Rohil Malpani is a senior majoring in Biomedical Engineering and minoring in Mathematics. He was born and raised in Kolkata, India. He gained wet-lab experience in the Timp lab and working on ATAC-seq(assay for transposase-accessible chromatin using sequencing) to try and develop mapping for protein-DNA interactions in different cell types. Rohil is now a medical student at Yale and aspires to be a cardiologist in the future. He also wants to be involved in development of medical devices to make some use of his future BME degree.
Emily Borst is now a masters student in in Biomedical Engineering at Johns Hopkins from Westford, Massachusetts. When not studying or doing science, Emily enjoys watching all things Tina Fey-related, planning her next trip to Disney World, or chasing after diabetic children at her summer job as a diabetes camp counselor. Though, if that fails, she is more than ready to put her Biomedical Engineering degree to use and work for the Walt Disney Company.

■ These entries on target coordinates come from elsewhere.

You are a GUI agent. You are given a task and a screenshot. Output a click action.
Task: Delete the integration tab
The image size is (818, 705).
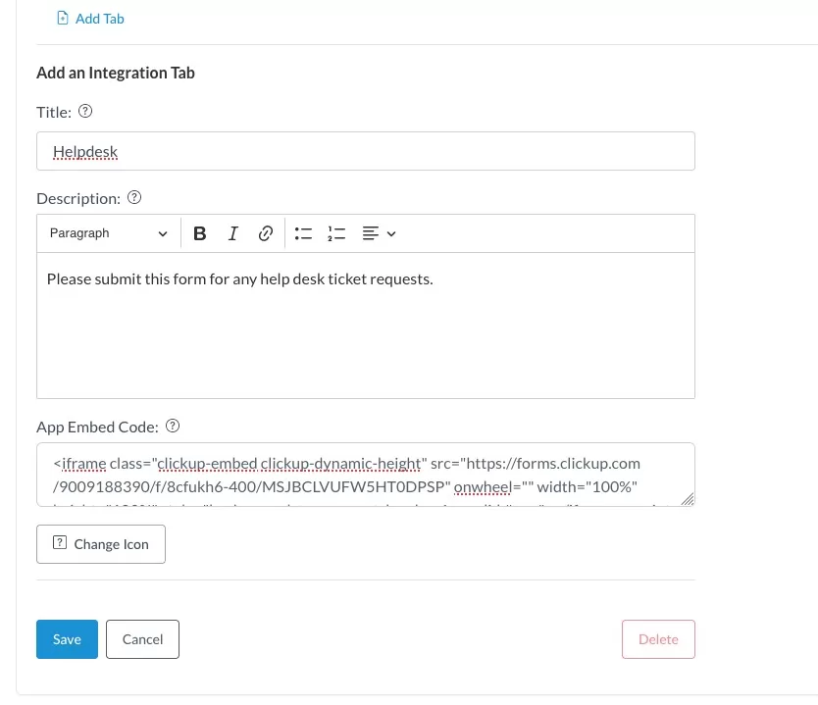tap(658, 639)
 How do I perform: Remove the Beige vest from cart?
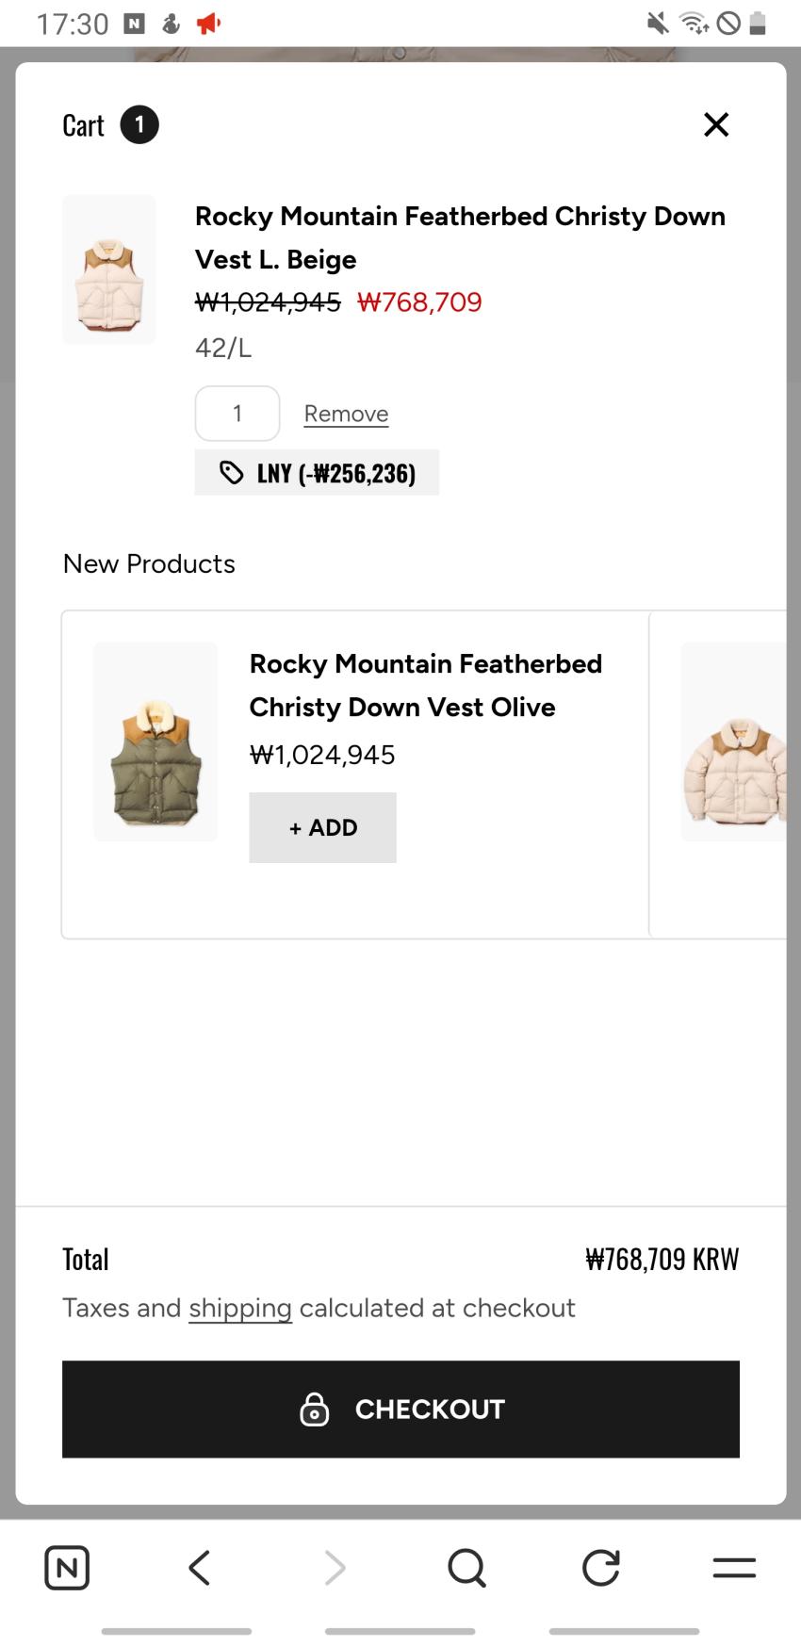[x=346, y=414]
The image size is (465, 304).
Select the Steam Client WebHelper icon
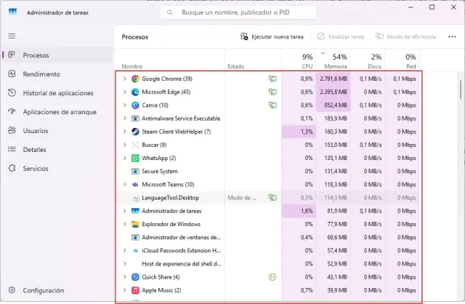[x=135, y=132]
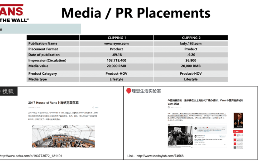Select the Media / PR Placements title
Screen dimensions: 258x163
[136, 13]
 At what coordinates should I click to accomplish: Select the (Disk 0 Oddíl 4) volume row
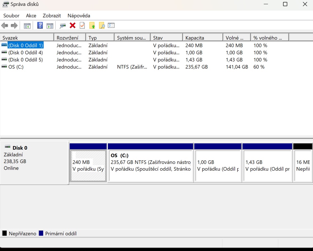click(25, 53)
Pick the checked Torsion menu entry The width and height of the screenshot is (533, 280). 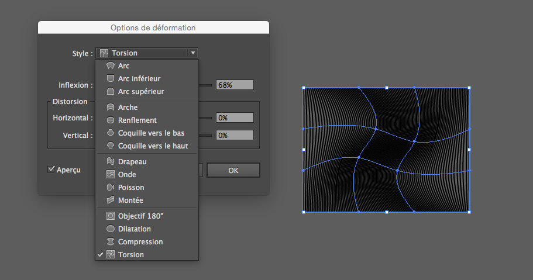(130, 255)
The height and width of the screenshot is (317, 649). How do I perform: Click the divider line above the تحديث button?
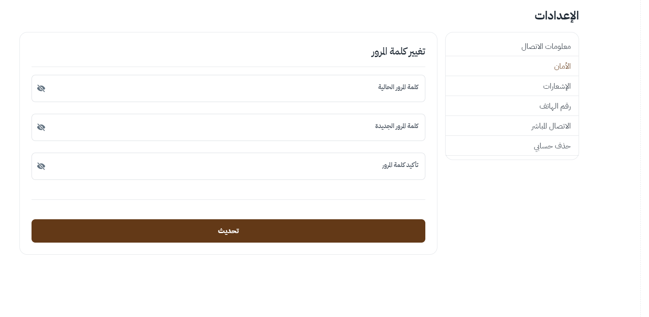click(228, 199)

Qinwen(Wendy) Huang is a sophmore majoring in Biomedical Engineering from Ningbo, China. She is starting off her computational analysis experience here and is working on ChIP-seq which determines methyl specificity of protein binding. In her spare time, she enjoys running and playing piano. She doesn’t really have a plan after college but she wants to use her BME degree to help improve people’s quality of life.